There's also the preoccupation with perfection thanks to Generation Y's tendency to bare all. "It's social media, pop culture and the Kardashians — or the Jenners," says Beverly Hills celebrity plastic surgeon Gabriel Chiu, who has famous young patients striving to replicate the magical digital effects of Instagram filters on their faces and bodies. That could mean erasing nasolabial folds around the mouth or strengthening a jawline or inflating lips with filler. But there are limits: "When they bring in certain pictures, I have to tell them that I can't do that because it's Photoshop," says Chiu.
The bizarre results of the pursuit of so-called perfection aren't lost on casting directors, who see actresses in their 20s with cosmetically tweaked faces that appear off. "It completely takes away from their innocence," says veteran TV casting director Carrie Audino, who has cast young women in Mad Men and The Magicians. "They think they have an edge because it's supposed to make them look younger, but it just looks strange." Or, even worse, older.
Earlier this year, social media commenters called out filler-friendly millennial icon Kylie Jenner, 19, for looking 40, even 50, on the cover of Adweek. Audino — who never would publicly out an actress with too much filler or Botox during an audition — prefers to follow up offline with advice: "If I think it's extreme, I often will mention it to her agent or manager and say, 'Whatever she's doing to her face, she needs to stop.' " Wu adds that young actresses have sought her help in reversing the effects after watching their faces not move on video. "They see that they have become so overfilled that they lose natural contours and their eyes recede."
One big reason for the premature plumping and paralyzing is that millennials believe these procedures are preventative. Within the past decade, the beauty industry started marketing peptide creams and retinols to 20-somethings. For instance, beauty brand Origins uses #QuarterLifeCrisis to sell its anti-aging renewal serum. #FightTechNeck — the purported early wrinkling of the neck caused by looking down at smartphones and keyboards — is scientific anti-aging skin-care line StriVectin's callout for its neck creams. Yet early and repeated Botox in young muscles that are not hyperactive theoretically can cause problems later on. "If someone is treated with high doses of Botox frequently so the muscle is always frozen and never allowed to regain any function, it's possible that the muscle could atrophy," says Wu, who adds that the atrophy would be reversible once the muscle is allowed to regain function.

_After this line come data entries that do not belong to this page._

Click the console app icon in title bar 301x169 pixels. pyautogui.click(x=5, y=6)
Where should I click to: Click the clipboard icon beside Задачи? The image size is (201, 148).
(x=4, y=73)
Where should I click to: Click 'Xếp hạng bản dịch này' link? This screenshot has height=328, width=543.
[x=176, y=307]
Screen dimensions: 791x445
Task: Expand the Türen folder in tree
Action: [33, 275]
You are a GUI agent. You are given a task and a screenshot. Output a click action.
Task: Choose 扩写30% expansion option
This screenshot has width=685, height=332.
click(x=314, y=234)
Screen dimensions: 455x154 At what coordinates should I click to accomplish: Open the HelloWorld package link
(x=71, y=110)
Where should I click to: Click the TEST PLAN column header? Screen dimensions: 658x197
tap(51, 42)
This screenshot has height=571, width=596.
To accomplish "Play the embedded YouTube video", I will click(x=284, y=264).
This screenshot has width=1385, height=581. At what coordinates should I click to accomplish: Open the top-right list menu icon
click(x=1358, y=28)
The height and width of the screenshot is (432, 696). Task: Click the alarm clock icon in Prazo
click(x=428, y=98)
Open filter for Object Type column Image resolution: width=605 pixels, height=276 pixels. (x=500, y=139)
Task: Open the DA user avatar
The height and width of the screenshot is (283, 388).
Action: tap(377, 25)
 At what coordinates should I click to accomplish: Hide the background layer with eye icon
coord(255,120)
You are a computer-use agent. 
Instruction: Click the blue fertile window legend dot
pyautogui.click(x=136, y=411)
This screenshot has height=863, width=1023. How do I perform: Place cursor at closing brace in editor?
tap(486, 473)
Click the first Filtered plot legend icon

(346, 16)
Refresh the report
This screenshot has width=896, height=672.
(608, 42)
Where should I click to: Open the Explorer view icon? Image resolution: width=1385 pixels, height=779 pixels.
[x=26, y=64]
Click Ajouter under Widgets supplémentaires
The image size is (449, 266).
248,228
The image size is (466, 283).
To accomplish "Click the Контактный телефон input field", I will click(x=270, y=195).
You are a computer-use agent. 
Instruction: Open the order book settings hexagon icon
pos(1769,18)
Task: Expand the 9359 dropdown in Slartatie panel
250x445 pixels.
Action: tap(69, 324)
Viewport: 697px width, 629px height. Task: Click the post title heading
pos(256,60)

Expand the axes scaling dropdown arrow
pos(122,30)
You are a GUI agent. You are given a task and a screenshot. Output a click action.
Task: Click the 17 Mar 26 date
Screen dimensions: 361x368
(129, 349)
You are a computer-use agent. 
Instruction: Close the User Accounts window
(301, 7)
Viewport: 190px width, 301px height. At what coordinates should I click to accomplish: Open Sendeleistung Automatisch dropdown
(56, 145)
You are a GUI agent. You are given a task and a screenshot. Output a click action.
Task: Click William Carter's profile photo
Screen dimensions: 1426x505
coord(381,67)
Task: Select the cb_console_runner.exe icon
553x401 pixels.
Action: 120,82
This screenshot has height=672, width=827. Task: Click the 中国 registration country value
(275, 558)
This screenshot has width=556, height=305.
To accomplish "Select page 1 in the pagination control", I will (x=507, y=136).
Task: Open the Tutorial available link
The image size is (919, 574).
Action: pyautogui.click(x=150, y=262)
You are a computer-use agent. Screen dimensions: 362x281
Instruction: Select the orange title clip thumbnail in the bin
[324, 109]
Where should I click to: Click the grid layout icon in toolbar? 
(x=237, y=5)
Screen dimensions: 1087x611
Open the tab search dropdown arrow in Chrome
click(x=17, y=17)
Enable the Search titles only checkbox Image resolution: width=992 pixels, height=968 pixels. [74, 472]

For millennials, filler that promotes collagen is unnecessary. "As collagen and elastin are still healthy and vibrant in all teens and early 20s, this is not the protocol for most," says Santa Monica's celebrity skin-care expert Nurse Jamie, who counts Jessica Alba and Iggy Azalea as fans of her skin-care products.
With the age of physical discontent skewing younger and younger as millennials scrutinize themselves mercilessly on social media, expect cosmetic paranoia to descend upon their younger brethren, Generation Z. There are no U.S. laws preventing teens from indulging in Botox or fillers, but parental consent is required for patients under 18.
"We only operate on non-adults who have the full support of their parents," says Debra Johnson, M.D., president of the American Society of Plastic Surgeons. Yet the use of hyaluronic acid fillers (most popular for lip enhancement) among 13- to-19-year-olds is up 9 percent in 2015 from 2014. "I have mothers coming in who tell me that once their kid turns 18, they are bringing them in because they are already starting to develop eye lines from squinting at their cellphone," says Chiu. "And they are only 12!"